6 December 2021, dusan

“Reimagining the scholarly book as living and collaborative—not as commodified and essentialized, but in all its dynamic materiality.

In this book, Janneke Adema proposes that we reimagine the scholarly book as a living and collaborative project—not as linear, bound, and fixed, but as fluid, remixed, and liquid, a space for experimentation. She presents a series of cutting-edge experiments in arts and humanities book publishing, showcasing the radical new forms that book-based scholarly work might take in the digital age. Adema’s proposed alternative futures for the scholarly book go beyond such print-based assumptions as fixity, stability, the single author, originality, and copyright, reaching instead for a dynamic and emergent materiality.

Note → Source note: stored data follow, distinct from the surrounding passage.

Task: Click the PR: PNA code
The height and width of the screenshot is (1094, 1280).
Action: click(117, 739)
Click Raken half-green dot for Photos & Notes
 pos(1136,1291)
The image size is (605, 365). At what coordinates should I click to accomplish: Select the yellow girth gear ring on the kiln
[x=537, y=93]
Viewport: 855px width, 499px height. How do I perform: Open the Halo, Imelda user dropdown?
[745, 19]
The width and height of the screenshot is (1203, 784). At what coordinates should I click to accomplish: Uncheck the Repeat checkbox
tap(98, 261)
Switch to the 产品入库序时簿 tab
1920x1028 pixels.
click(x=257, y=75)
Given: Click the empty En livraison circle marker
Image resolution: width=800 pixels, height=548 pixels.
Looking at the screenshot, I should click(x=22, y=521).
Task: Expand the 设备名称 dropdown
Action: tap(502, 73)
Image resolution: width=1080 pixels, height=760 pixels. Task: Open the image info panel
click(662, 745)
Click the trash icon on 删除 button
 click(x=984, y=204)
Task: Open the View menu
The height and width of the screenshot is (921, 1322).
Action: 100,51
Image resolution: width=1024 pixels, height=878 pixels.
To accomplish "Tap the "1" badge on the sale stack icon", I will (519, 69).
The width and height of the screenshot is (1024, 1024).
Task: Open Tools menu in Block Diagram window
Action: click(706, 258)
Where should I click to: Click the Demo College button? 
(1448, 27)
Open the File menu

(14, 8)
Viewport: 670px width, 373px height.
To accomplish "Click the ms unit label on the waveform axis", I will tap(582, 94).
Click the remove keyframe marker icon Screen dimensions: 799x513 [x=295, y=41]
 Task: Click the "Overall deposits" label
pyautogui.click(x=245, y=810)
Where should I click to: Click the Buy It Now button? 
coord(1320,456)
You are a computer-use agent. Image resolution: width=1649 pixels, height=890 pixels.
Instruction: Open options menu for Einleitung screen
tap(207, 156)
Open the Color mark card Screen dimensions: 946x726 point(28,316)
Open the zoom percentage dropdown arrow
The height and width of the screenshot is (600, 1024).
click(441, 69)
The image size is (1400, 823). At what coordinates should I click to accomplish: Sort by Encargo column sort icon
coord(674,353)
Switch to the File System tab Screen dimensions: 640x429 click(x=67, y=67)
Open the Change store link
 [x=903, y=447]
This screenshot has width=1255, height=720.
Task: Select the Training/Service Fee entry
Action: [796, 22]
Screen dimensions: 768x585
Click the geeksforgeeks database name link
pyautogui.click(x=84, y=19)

Adema suggests ways to unbind the book, describing experiments in scholarly book publishing with new forms of anonymous collaborative authorship, radical open access publishing, and processual, living, and remixed publications, among other practices. She doesn’t cast digital as the solution and print as the problem; the problem in scholarly publishing, she argues, is not print itself, but the way print has been commodified and essentialized. Adema explores alternative, more ethical models of authorship; constructs an alternative genealogy of openness; and examines opportunities for intervention in current cultures of knowledge production. Finally, asking why it is that we cut and bind our research together at all, she examines two book publishing projects that experiment with remix and reuse and try to rethink and reperform the book-apparatus by taking responsibility for the cuts they make.”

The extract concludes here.